Exercise directions: Which lines of the entries below run from the one holding "Share It (187, 1370)" to the one holding "office@surfschool-srilanka.com (1266, 1626)", inclusive? Set down exactly those lines and no others.

Provided entries:
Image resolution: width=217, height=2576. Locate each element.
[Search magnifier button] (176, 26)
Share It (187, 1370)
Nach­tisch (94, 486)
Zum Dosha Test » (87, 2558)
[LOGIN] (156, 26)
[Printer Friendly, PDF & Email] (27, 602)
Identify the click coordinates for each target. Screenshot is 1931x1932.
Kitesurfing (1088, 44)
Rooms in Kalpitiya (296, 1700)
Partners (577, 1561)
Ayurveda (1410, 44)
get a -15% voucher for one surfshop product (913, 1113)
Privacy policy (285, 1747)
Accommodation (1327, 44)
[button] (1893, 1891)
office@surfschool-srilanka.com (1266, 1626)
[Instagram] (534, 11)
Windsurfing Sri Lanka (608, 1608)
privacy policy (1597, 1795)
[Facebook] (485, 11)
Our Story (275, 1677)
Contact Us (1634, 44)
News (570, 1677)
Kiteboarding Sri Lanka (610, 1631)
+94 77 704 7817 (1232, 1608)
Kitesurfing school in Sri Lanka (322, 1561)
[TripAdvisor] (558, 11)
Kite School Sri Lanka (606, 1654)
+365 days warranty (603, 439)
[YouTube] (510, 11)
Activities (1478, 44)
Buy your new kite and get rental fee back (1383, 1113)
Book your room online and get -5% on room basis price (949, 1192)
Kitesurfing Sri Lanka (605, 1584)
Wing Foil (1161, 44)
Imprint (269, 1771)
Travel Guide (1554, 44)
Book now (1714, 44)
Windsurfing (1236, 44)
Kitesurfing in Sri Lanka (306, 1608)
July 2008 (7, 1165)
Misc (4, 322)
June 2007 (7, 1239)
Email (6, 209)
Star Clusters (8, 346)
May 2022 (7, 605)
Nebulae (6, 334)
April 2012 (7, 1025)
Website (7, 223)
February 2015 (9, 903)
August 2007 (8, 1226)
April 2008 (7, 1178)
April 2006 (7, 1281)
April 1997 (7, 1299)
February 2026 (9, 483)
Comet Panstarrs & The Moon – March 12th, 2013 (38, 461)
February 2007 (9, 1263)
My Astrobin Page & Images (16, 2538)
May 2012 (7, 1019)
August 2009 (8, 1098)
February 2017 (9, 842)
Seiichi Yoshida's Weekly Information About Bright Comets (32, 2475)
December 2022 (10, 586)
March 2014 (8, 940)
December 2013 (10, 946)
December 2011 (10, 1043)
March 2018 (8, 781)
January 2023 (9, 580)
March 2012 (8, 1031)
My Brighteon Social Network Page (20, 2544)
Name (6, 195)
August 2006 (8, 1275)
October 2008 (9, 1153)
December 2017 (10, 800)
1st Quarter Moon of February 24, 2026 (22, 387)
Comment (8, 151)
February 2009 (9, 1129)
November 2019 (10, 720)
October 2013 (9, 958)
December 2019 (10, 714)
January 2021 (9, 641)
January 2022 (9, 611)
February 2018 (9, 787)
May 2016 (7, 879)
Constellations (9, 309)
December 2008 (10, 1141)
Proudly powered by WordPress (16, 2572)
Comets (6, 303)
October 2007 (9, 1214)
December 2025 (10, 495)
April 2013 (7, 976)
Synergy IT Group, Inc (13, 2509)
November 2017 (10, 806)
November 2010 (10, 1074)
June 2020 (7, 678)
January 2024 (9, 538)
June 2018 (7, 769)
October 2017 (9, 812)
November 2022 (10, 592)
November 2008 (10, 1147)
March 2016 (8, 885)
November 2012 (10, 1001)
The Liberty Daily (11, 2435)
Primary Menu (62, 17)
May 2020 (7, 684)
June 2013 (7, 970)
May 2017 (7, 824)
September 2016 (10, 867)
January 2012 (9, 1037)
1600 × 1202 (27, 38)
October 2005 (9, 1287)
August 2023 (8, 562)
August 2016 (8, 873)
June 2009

Finished task:
Share It (187, 1370)
Nach­tisch (94, 486)
Zum Dosha Test » (87, 2558)
[LOGIN] (156, 26)
[Printer Friendly, PDF & Email] (27, 602)
Identify the click coordinates for each target. Screenshot is 1931x1932.
Kitesurfing (1088, 44)
Rooms in Kalpitiya (296, 1700)
Partners (577, 1561)
Ayurveda (1410, 44)
get a -15% voucher for one surfshop product (913, 1113)
Privacy policy (285, 1747)
Accommodation (1327, 44)
[button] (1893, 1891)
office@surfschool-srilanka.com (1266, 1626)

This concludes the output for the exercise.